La reconversion, parent pauvre des politiques d…
Afin de réduire leur impact carbone, une majorité de pays ont décidé de donner aux énergies renouvelables une part de plus en plus conséquente dans leur mix énergétique. Associés à cette demande croissante, les besoins en métaux rares n’ont fait que s’accentuer.
Cette famille d’une cinquantaine de métaux possédant des propriétés électroniques, magnétiques ou optiques particulièrement recherchées par l’industrie de pointe sont en effet des éléments constitutifs essentiels des technologies utilisées pour exploiter les énergies renouvelables. La généralisation de leur utilisation génère cependant un coût environnemental qui dépendra fortement des choix politiques mais aussi technologiques de chaque pays.
Les énergies éoliennes et photovoltaïques devraient représenter près de 64% des nouvelles capacités de production installées dans le monde d’ici à 2040[i]. Pour pallier au caractère intermittent de ces sources d’électricité, les batteries de stockage devraient aussi connaître un essor important (voir l’article Le stockage au service d’une chaîne de valeur électrique en mutation). Or ces technologies, très demandeuses en minéraux et métaux variés, entraineraient un accroissement de l’ordre de 6% par an du besoin en métaux rares.
Ces ressources, déjà très prisées dans le secteur de l’informatique, ont une importance stratégique de premier plan pour la Commission Européenne. C’est pourquoi elle a décidé, depuis 2008, de publier une liste de matières premières critiques « présentant un risque élevé de pénurie d'approvisionnement et une grande importance économique, auxquelles l’accès fiable et sans entrave constitue un enjeu pour l’industrie européenne et les chaînes de valeur »[ii]. Parmi cette liste qui s’élève aujourd’hui à 27 matières premières, figurent les Terres Rares, produites en bien moindre quantité que les métaux non rares et à un prix bien plus élevé. En effet, la production mondiale des Terres Rares est d’environ 130 kt par an contre 2000000 kt de fer et 15000 kt de cuivre. En fonction du métal rare considéré, le prix au kilogramme peut varier d’un facteur 1 à plusieurs millions entre métal rare et fer.

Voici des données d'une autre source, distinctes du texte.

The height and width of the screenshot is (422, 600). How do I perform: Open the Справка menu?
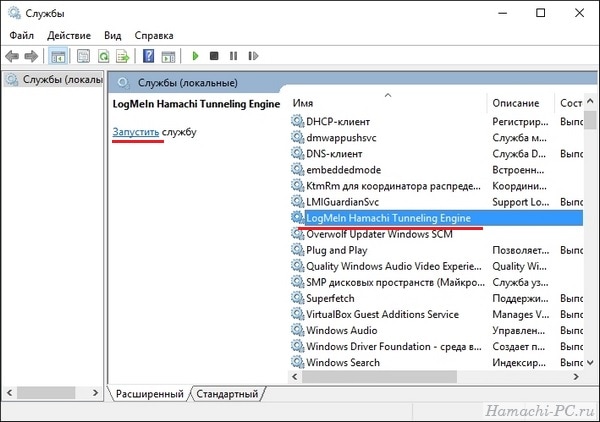point(154,36)
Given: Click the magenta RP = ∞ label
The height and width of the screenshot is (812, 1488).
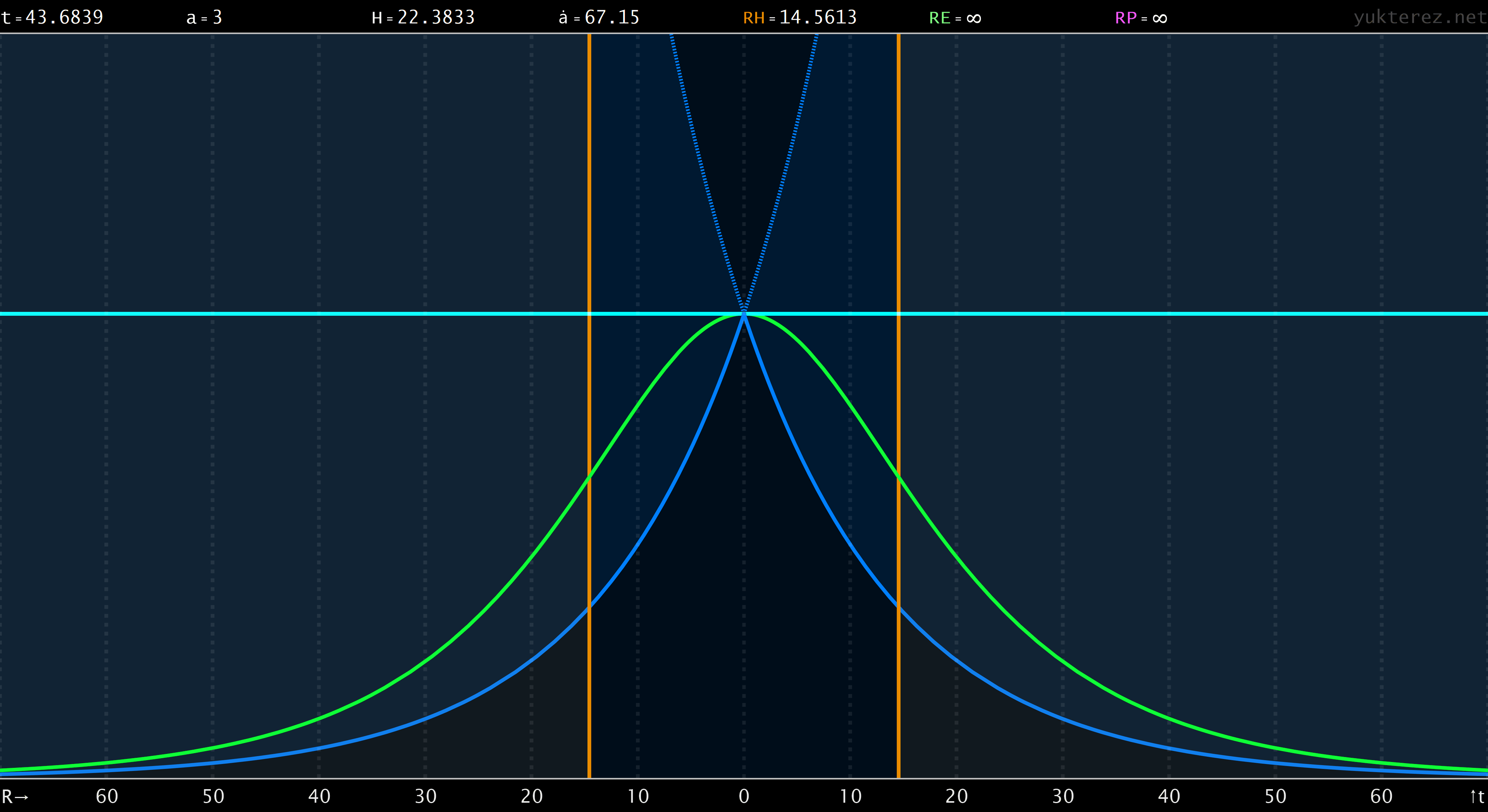Looking at the screenshot, I should click(x=1141, y=17).
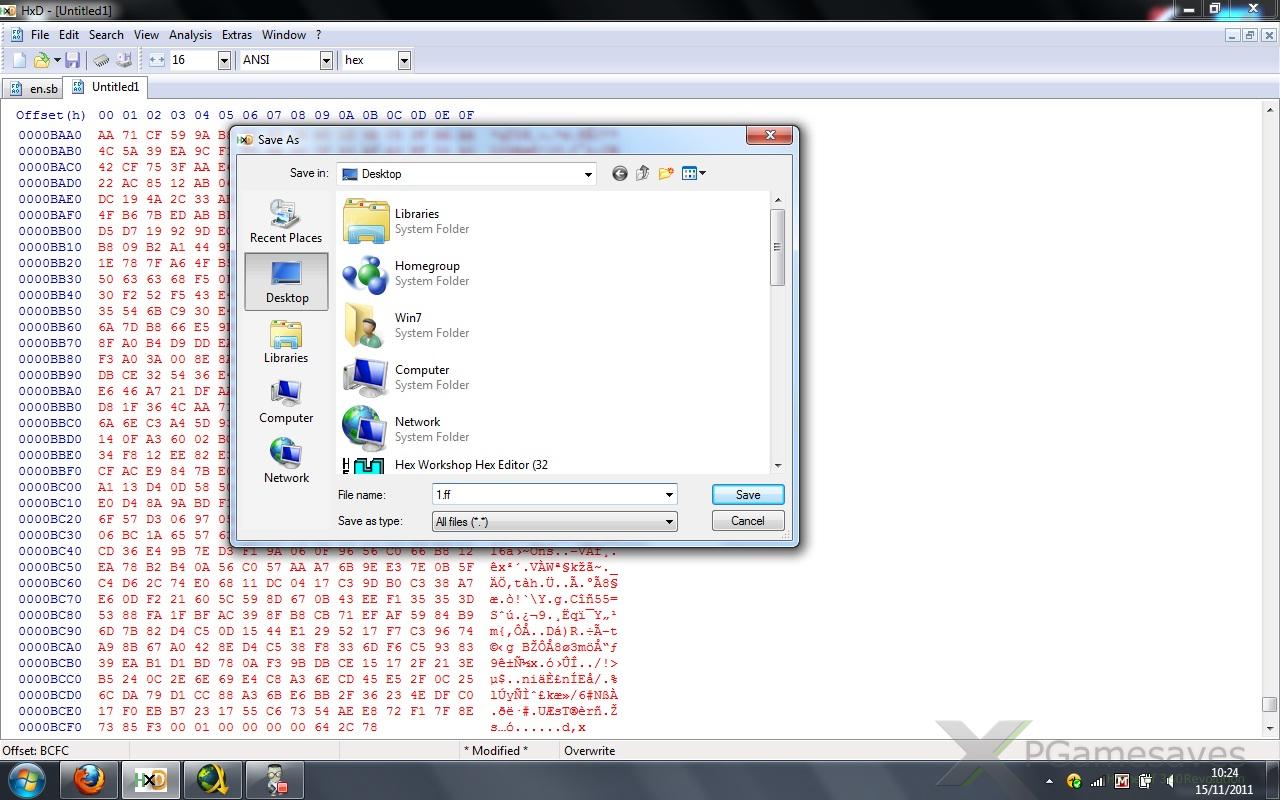Click the Cancel button

747,521
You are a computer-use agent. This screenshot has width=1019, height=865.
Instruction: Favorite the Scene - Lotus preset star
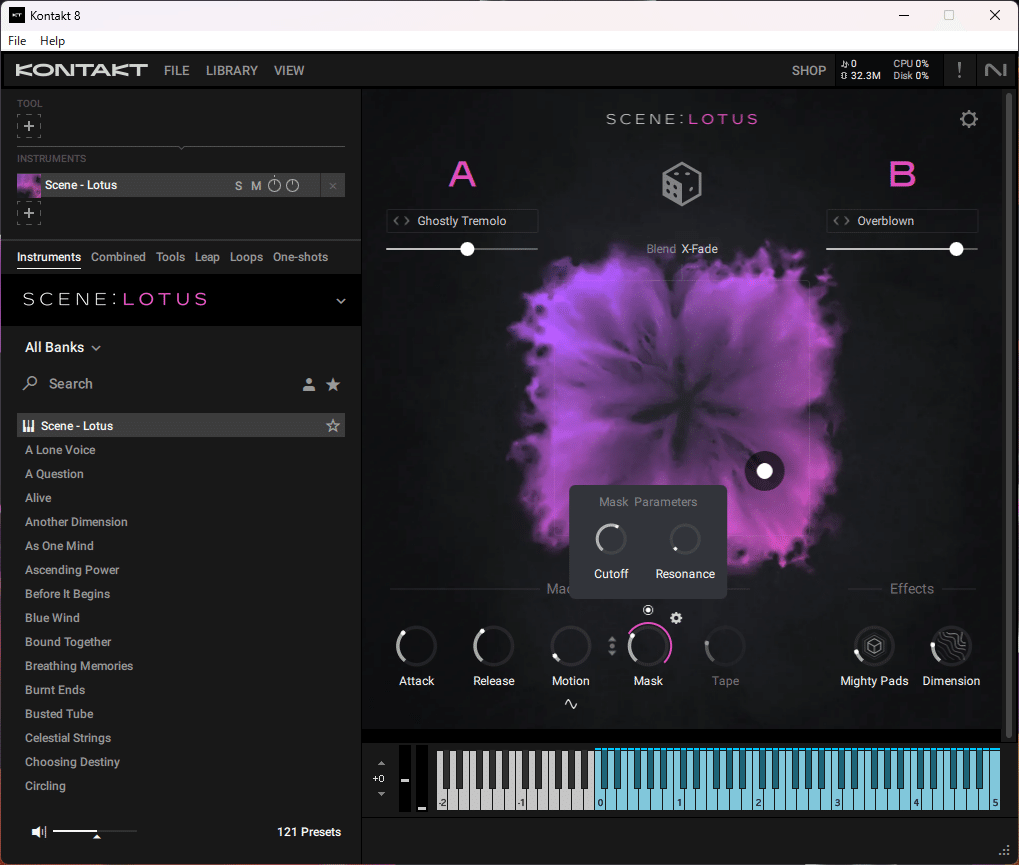point(333,425)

S’il est donc certain que la demande en métaux rares est vouée à croître, il est compliqué de quantifier l’évolution exacte de cette demande pour chaque métal. Les choix technologiques faits dans les prochaines années seront déterminants pour répondre à cette problématique. Ces choix seront aussi bien d’ordre inter-technologique – privilégierons-nous le solaire ou l’éolien ? – que d’ordre intra-technologique – développerons-nous l’éolien offshore ou onshore ? Vers quelle technologie de cellules photovoltaïque nous dirigerons-nous ?

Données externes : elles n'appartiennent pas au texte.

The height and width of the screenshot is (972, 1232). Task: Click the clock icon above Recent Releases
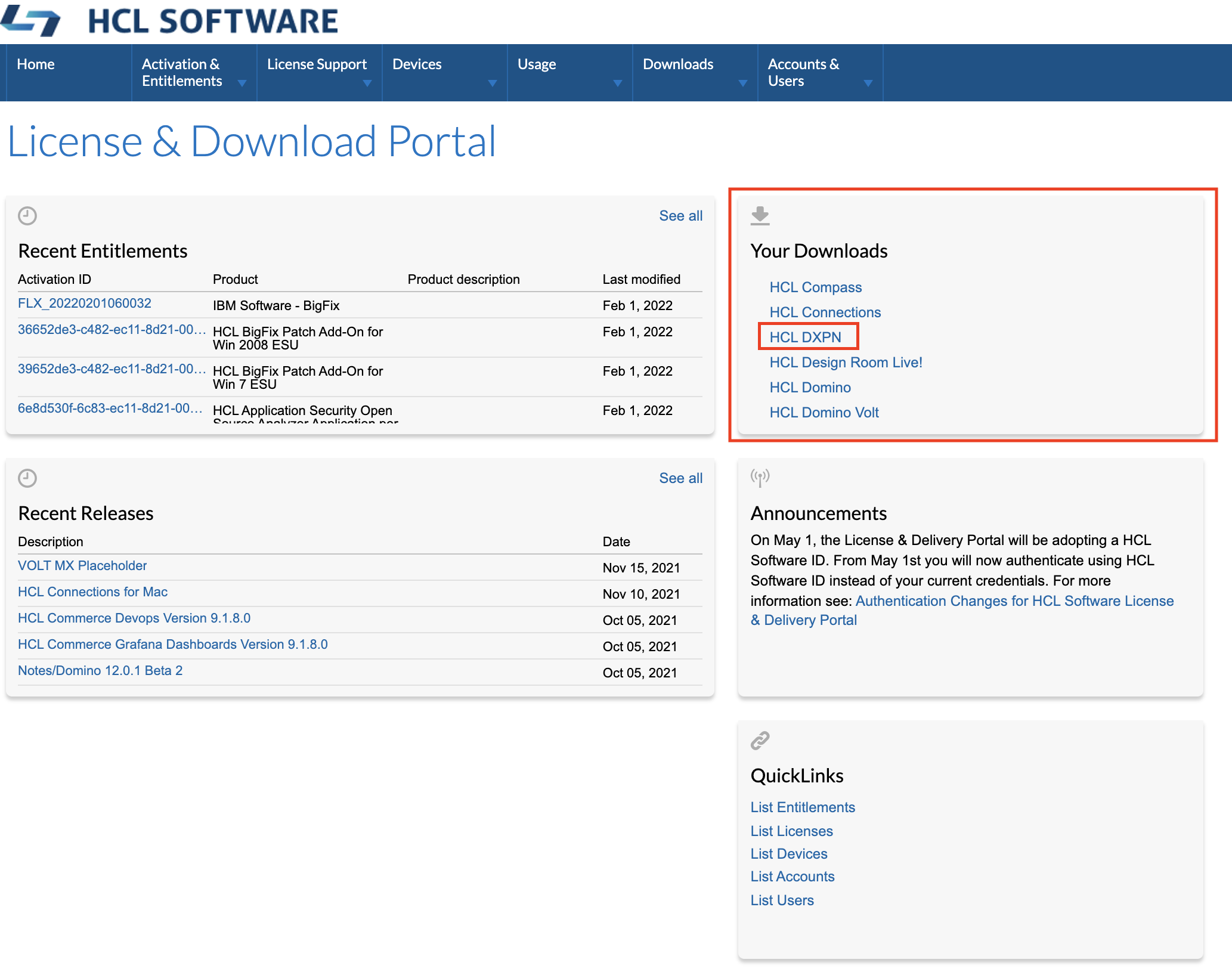(x=26, y=478)
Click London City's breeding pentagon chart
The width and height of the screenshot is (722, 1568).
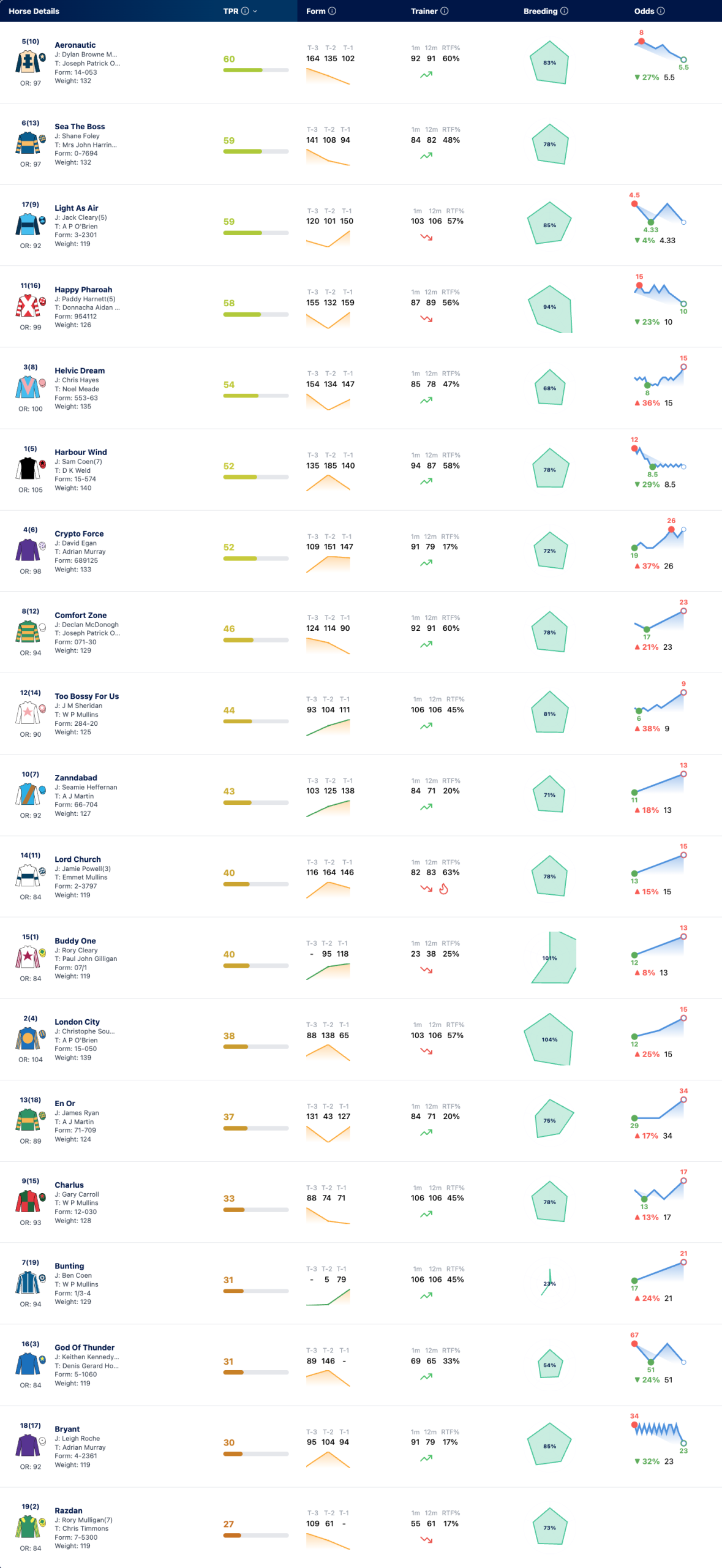tap(549, 1039)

Ces orientations technologiques seront conditionnées par les politiques nationales et locales, par la maturité des technologies, mais aussi par les fluctuations de prix de ces métaux, elles-mêmes liées à leur utilisation par les autres industries[iii].

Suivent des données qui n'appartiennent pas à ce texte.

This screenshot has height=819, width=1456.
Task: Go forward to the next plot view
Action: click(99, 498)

Quelle que soit la technologie, la demande en métaux, rares ou non, associée dépendra de sa pénétration sur le marché.
Si l’on prend l’exemple du stockage d’énergie à l’échelle du réseau, la technologie aujourd’hui dominante est le pompage-turbinage avec près de 99% des capacités. Cependant, la diminution des coûts des batteries de stockage ainsi que le nombre limité de sites sur lesquels de nouvelles infrastructures de pompage-turbinage peuvent être installées pourrait diminuer la part de marché de ces dernières au profit d’installations de stockage décentralisées telles que les batteries. Le secteur du transport s’intéresse notamment au développement de ces solutions que ce soit pour les véhicules électriques ou hybrides. De nombreux métaux non rares seront eux aussi amenés à voir leur demande croître fortement, comme l’argent, le cuivre et le zinc.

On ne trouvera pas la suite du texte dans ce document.